X^{'} = \frac{x - \min}{\max - \min}

(1)

Table 3 presents the detailed performance of students in the C++ Programming course. The passing rates for the midterm and final exams were 64.75% and 44.26%, respectively. In the hybrid online and offline learning of this course, the low pass rate in the final exam could significantly reduce students’ enthusiasm for learning, indicating the need for corresponding teaching interventions. The overall mean and standard deviation (std) of the original data and missing values, filled by 0 fillings, mean filling, and a random forest algorithm filling, are shown in Figure 2 and Figure 3, respectively. The mean value was lowest when using the 0-filling method, and the standard deviation value was lowest when using the mean-filling method.

3.4. Model Design

This study collected students’ learning data from the first six weeks and aimed to predict their process and outcome scores from the seventh week to the final exam. Currently, ensemble models are widely used in machine learning and have shown good performance. Ensemble models combine individual machine learning models in different ways to construct a model that has better performance and generalization ability than a single machine learning model [13]. Representative models in this category include Adboost, Gdbt, Randomforest, Xgboost, and Lightgbm. Different ensemble learning algorithms may perform differently on the same dataset. Therefore, this study compared the performance of different ensemble models to select the best-performing one for predicting student scores. The model prediction process is shown in Figure 4.

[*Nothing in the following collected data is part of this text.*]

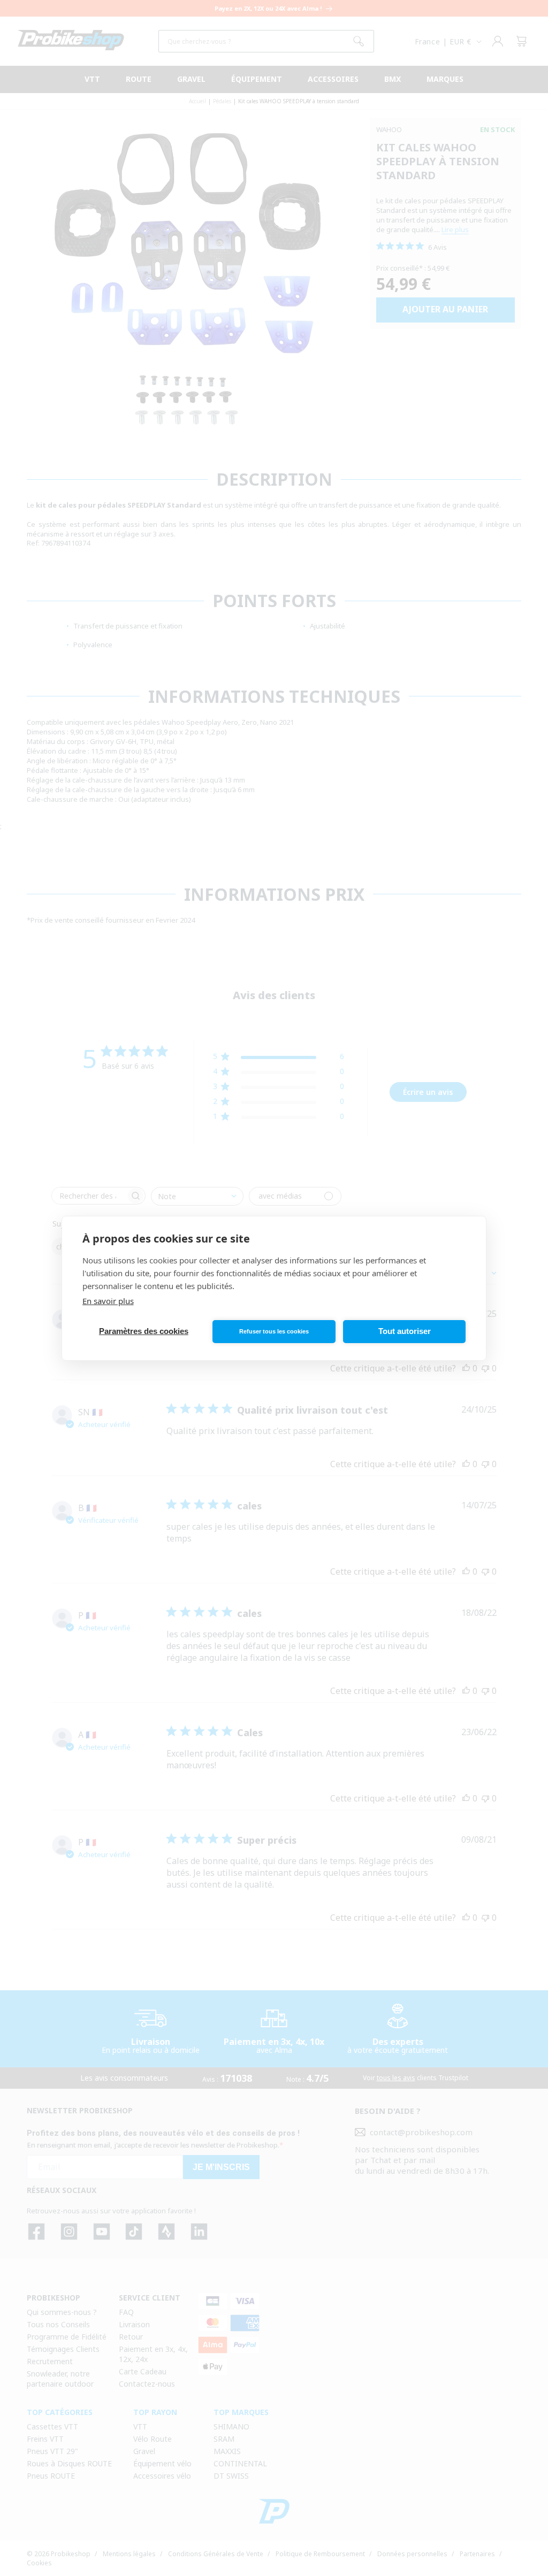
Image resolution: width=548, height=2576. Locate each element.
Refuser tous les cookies (274, 1331)
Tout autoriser (404, 1331)
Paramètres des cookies (143, 1331)
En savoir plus (108, 1300)
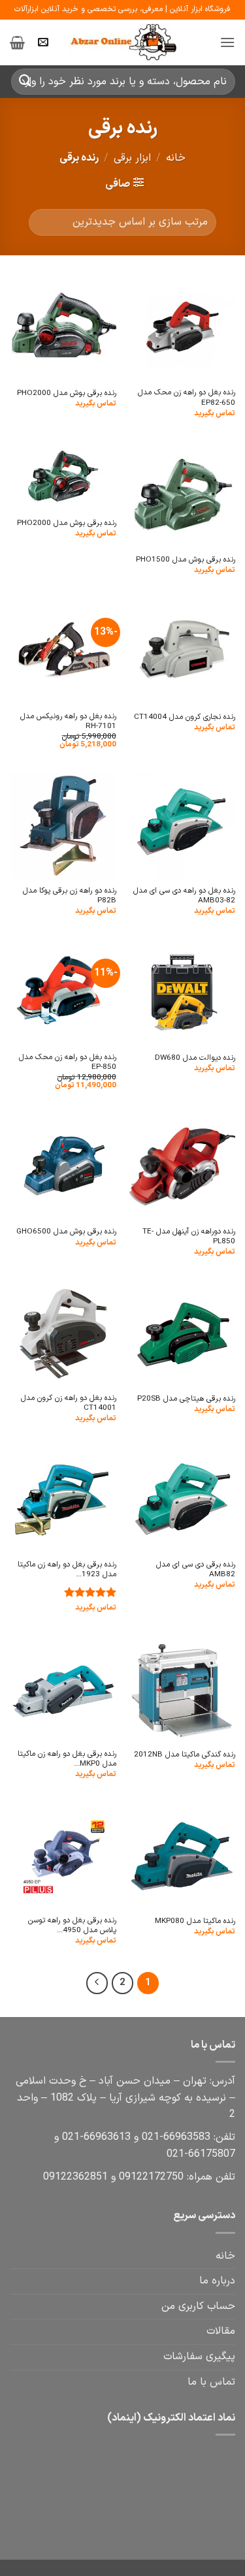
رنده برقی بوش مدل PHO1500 (185, 560)
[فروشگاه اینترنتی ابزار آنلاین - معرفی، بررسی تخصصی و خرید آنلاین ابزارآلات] (123, 42)
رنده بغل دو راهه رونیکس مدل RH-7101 (68, 722)
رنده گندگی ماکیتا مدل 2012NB (184, 1755)
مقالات (220, 2331)
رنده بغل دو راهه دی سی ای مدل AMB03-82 (184, 896)
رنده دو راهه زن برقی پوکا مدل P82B (69, 896)
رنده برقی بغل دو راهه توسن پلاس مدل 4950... (72, 1926)
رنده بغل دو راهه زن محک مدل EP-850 (67, 1063)
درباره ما (217, 2281)
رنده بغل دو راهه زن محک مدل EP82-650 (186, 398)
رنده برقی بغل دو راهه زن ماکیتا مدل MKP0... (67, 1759)
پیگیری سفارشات (199, 2356)
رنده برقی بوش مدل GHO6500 (66, 1232)
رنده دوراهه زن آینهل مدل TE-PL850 (188, 1237)
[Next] (97, 1983)
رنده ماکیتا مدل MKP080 (195, 1921)
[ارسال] (25, 81)
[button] (227, 42)
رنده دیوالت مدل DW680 (195, 1058)
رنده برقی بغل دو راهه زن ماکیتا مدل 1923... (67, 1570)
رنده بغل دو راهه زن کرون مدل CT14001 (68, 1403)
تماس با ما (211, 2382)
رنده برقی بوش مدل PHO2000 (66, 393)
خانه (176, 158)
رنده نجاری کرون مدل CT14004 (184, 717)
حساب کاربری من (198, 2306)
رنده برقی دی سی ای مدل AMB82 (195, 1570)
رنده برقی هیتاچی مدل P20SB (186, 1399)
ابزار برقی (132, 158)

Random forest model: It is a type of ensemble classifier based on machine learning, which combines multiple decision trees. It uses the number of decision trees on different subsets to find the best features and achieve higher accuracy. When dealing with regression problems, the output value is the mean of all the trees, and for classification problems, it uses majority voting to output the result. Random forest not only has the efficiency of decision trees but also prevents overfitting [14].

Xgboost model: It is an advanced algorithm specifically designed for extreme gradient boosting. It uses CART as the basic classifier, and multiple related decision trees make joint decisions. The input sample of the next decision tree is related to the training and prediction results of the previous decision tree. It improves ordinary gradient boosting by determining the depth of decision trees as weak learners to prevent overfitting, adding a penalty parameter to prevent the depth of decision trees from being too large, reducing the proportion of nodes on the decision tree, and adding randomization parameters to achieve optimal learning [15].

Lightgbm model: It is an improved framework based on decision tree algorithms released by Microsoft in 2017. Lightgbm’s main feature is its gradient-based one-sided sampling (GOSS) decision tree algorithm, exclusive feature bundling (EFB), and histogram and leaf-oriented growth strategies with depth limits [16].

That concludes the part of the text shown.